(Dataset excerpts)
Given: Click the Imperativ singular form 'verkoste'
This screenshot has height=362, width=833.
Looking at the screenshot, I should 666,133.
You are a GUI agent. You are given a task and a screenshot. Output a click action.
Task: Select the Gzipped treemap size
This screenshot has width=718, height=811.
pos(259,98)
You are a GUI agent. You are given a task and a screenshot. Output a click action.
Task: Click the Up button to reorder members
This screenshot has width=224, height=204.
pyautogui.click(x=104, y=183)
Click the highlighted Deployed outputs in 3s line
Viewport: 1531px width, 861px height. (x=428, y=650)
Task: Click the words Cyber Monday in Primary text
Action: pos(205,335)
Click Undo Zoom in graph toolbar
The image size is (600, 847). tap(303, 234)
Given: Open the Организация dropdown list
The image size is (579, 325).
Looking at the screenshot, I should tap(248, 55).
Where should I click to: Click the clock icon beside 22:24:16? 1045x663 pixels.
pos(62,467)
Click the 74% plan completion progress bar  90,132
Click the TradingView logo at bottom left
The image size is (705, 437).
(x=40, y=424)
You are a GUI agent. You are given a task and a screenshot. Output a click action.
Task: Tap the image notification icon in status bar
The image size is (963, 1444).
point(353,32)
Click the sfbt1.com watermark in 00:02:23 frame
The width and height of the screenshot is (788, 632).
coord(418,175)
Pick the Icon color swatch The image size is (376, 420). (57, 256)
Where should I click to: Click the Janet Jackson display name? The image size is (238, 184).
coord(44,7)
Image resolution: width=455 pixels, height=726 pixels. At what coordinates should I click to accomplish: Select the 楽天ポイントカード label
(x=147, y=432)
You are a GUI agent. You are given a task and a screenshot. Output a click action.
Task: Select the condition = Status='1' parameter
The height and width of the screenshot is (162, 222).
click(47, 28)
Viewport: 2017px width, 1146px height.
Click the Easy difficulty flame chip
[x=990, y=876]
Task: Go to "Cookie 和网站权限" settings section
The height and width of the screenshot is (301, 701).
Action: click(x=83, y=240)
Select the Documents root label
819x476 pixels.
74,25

> WHAT YOU NEED TO DO
Exactly reproduce the lines from the one containing "The image size is (963, 1444)." through the end of the records, and only those lines.

> FINISHED TASK
The image size is (963, 1444).
point(353,32)
Click the sfbt1.com watermark in 00:02:23 frame
The width and height of the screenshot is (788, 632).
coord(418,175)
Pick the Icon color swatch The image size is (376, 420). (57, 256)
Where should I click to: Click the Janet Jackson display name? The image size is (238, 184).
coord(44,7)
Image resolution: width=455 pixels, height=726 pixels. At what coordinates should I click to accomplish: Select the 楽天ポイントカード label
(x=147, y=432)
You are a GUI agent. You are given a task and a screenshot. Output a click action.
Task: Select the condition = Status='1' parameter
The height and width of the screenshot is (162, 222).
click(47, 28)
Viewport: 2017px width, 1146px height.
Click the Easy difficulty flame chip
[x=990, y=876]
Task: Go to "Cookie 和网站权限" settings section
The height and width of the screenshot is (301, 701).
Action: click(x=83, y=240)
Select the Documents root label
819x476 pixels.
74,25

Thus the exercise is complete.